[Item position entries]
○ ○ ○ ○ ○ ○ ○

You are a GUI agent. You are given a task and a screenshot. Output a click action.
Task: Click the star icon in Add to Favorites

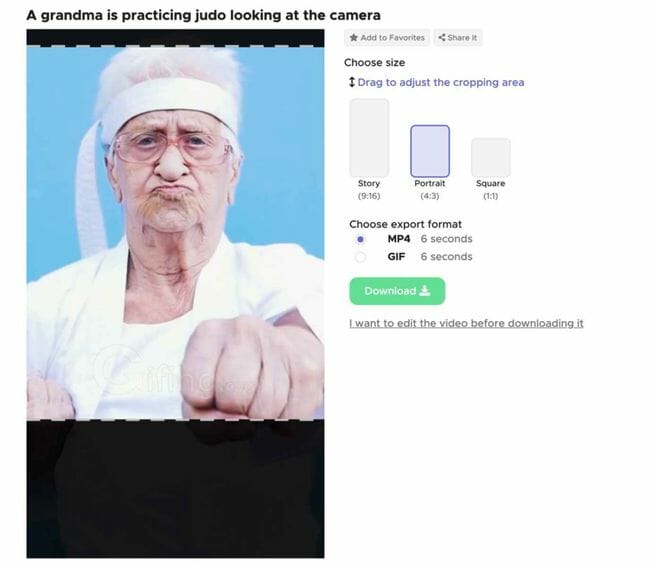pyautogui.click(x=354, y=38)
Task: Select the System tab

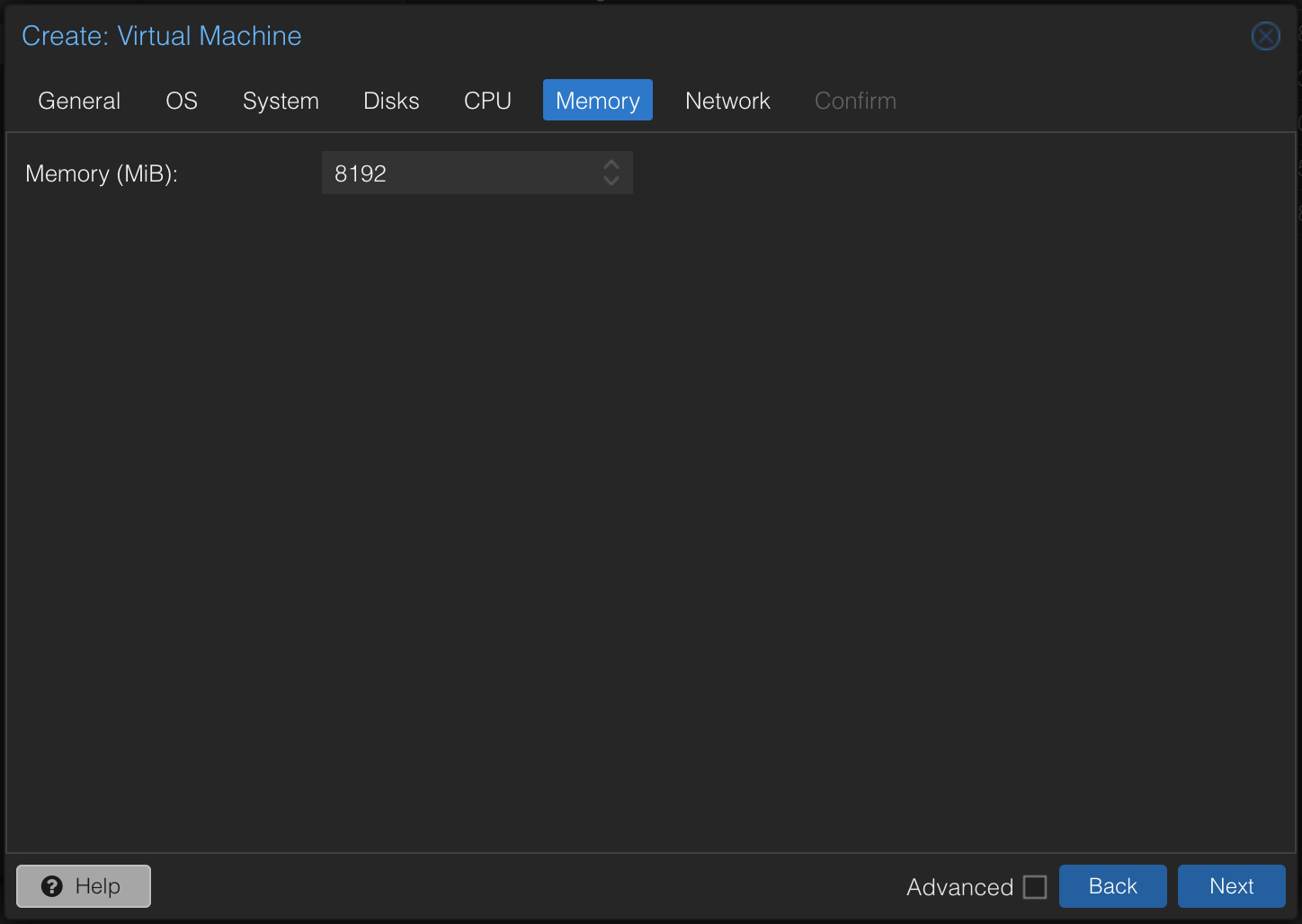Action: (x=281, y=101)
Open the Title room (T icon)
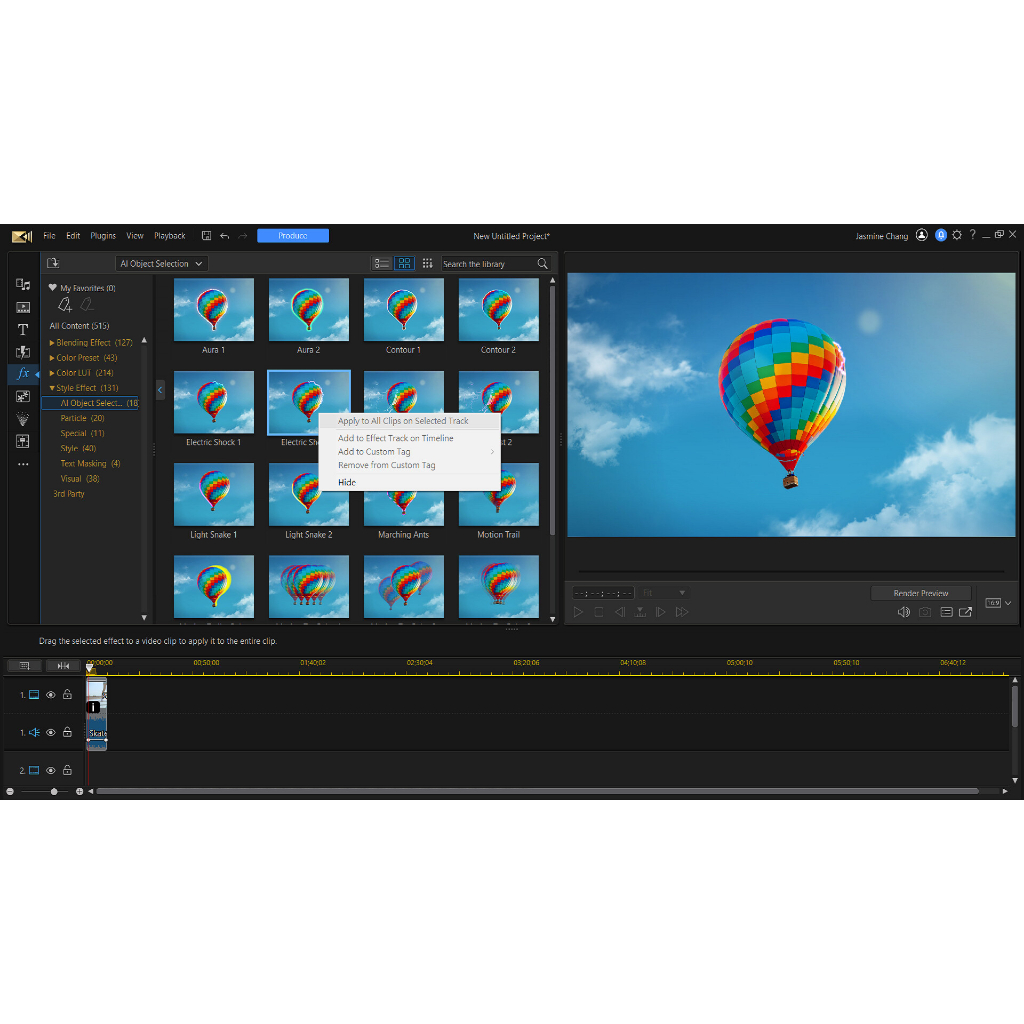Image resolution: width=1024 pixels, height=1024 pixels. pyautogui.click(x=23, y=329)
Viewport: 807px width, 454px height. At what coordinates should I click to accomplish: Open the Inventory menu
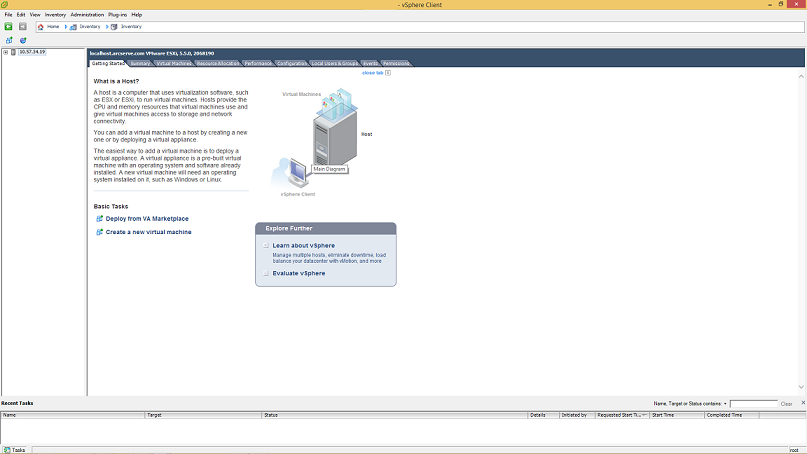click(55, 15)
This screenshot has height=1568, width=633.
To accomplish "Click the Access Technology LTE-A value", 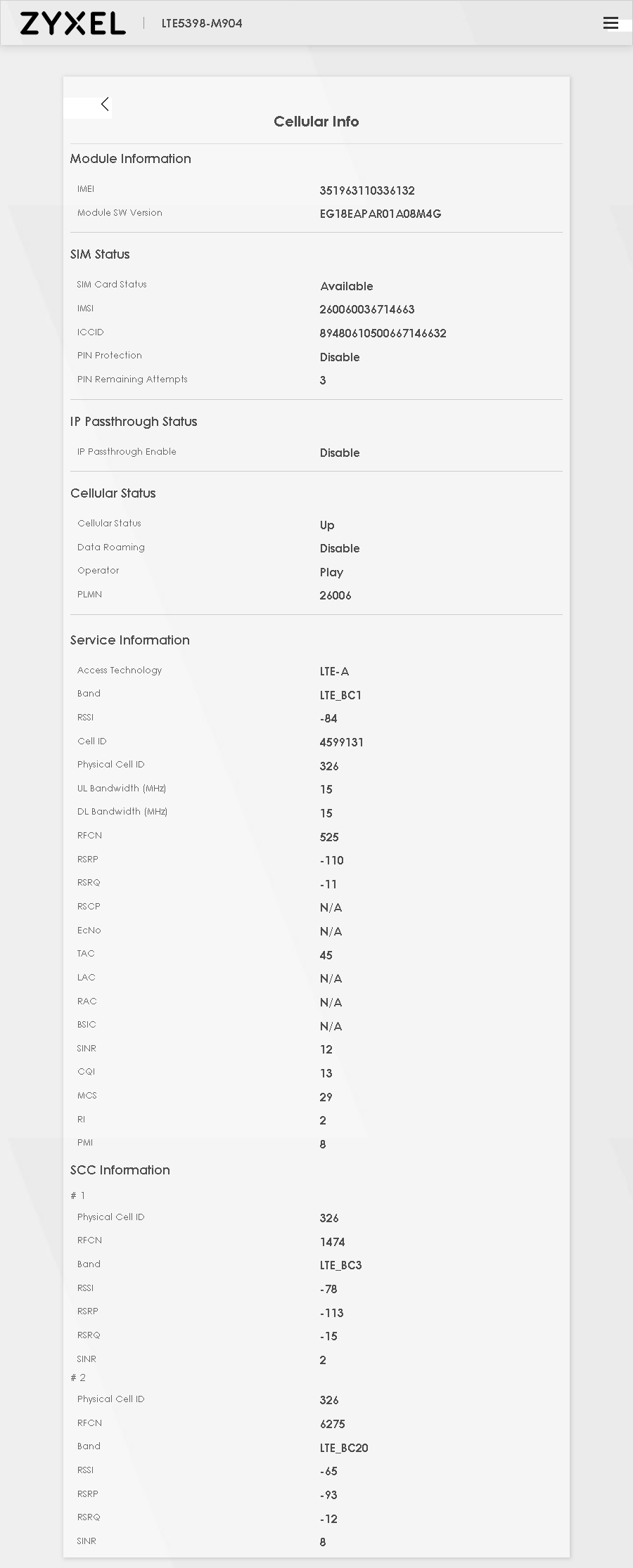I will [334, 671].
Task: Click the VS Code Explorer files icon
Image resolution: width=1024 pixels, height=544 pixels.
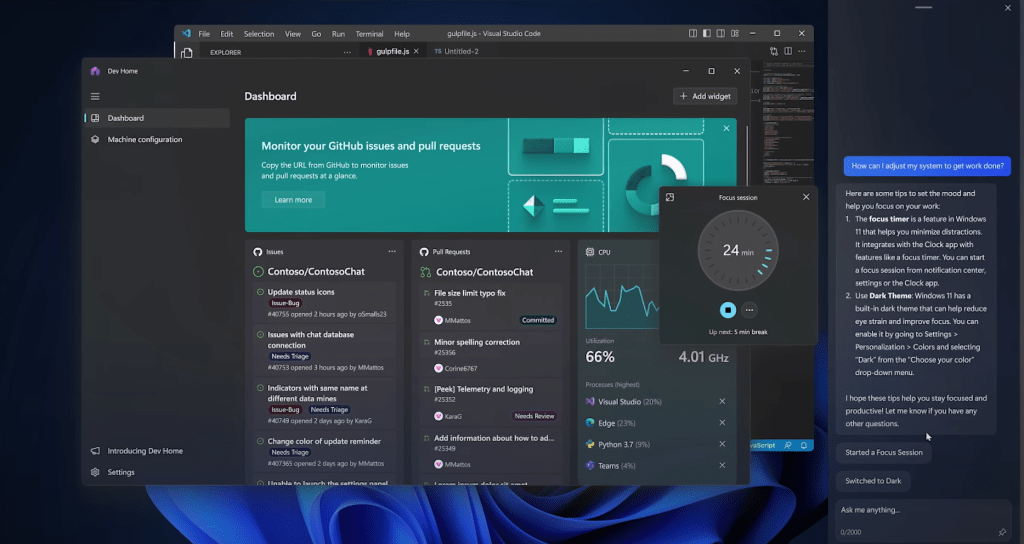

○ ○ ○ ○ ○ ○ ○

DIRECTIONS FOR THIS TASK
Lay out the lines of the records as a numbered list, from the line that contains "Task: Click the VS Code Explorer files icon" through the end of the records, leaving out blank lines and pictures.

SOLUTION FOR THIS TASK
1. Task: Click the VS Code Explorer files icon
2. Image resolution: width=1024 pixels, height=544 pixels.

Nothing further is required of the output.